Chossudovsky afirma: " Criou-se um círculo vicioso. Os receptores de ‘favores’ do governo tornaram-se credores do Estado. A dívida pública que o Tesouro transformava em títulos para financiar grandes negócios era adquirida por instituições bancárias e financeiras que, ao mesmo tempo, recebiam subsídios estatais."... "Uma situação absurda: o Estado "financia o seu próprio endividamento".
Os estatutos dos Bancos Centrais "têm sido modificados para satisfazer exigências dos mercados financeiros. Estão cada vez mais sob a tutela dos credores do Estados. No Terceiro Mundo e no Leste Europeu eles são amplamente regulados pelo FMI, segundo os interesses dos Clubes de Paris e Londres."... "Na prática, o Banco Central (que não responde nem ao governo nem ao Poder Legislativo) opera como uma burocracia autonoma, porém sob a tutela dos interesses das instituições financeiras e bancárias privadas."
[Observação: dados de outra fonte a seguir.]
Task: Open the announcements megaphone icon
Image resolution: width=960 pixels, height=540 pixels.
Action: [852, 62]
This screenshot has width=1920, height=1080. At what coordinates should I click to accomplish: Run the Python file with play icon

No capítulo referente aos problemas da África Sub-saariana, o autor usa o subtítulo expressivo "Genocídio Económico" e afirma: "Atribuir a culpa apenas ao ódio tribal só exime os governos do G-7 e os credores, mas também distorce um processo exageradamente complexo de desintegração económica, social e política..." depois da intervenção do FMI e do Banco Mundial para "ajudar".
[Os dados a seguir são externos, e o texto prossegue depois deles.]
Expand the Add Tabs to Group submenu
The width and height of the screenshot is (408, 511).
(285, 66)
Sobre a situação da Jugoslávia (antes da guerra actual) refere: "a cronologia das numerosas iniciativas diplomáticas é vividamente retratada; a agenda de ajuda humanitária e de ‘manutenção da paz’ das Nações Unidas aparece com destaque nas telas das televisões de todo o mundo. Nesse processo, as causas económicas e sociais da guerra civil têm sido cautelosamente ocultadas. Os interesses estratégicos da Alemanha e dos Estados Unidos não são mencionados, a arraigada crise económica que precedeu a guerra civil tem sido esquecida"..."Todavia, a dissolução da Federação Iugoslava tem uma relação directa com o programa de reestruturação macroeconómica imposto ao governo de Belgrado por seus credores externos".
Hoje, ao presenciar a absurda invasão das forças da NATO na Jugoslávia, a destruição do país e o genocídio dos fugitivos de Kossovo que são empurrados de um lado para o outro pelos emissários dos Estados Unidos e seus aliados que divulgam falsas notícias e promovem o terrorismo vestidos de soldados sérvios, imaginamos o que poderá vir a ser o futuro do Brasil e de todas as nações que ousarem contrariar os desejos do poder financeiro gerado pelo neo-liberalismo. Vamos esperar de braços cruzados que a dignidade dos povos e de toda a humanidade seja violentada nessa epidemia terrorista que anula todas as conquistas humanistas dos últimos séculos deste festejado milénio? Recordando a poesia de Nazim Hikmet: "Não vivas nesta terra como um inquilino ou em férias na natureza. Vive neste mundo como se fosse a casa do teu pai, acredita no trigo, no mar, na terra, mas sobretudo no Homem".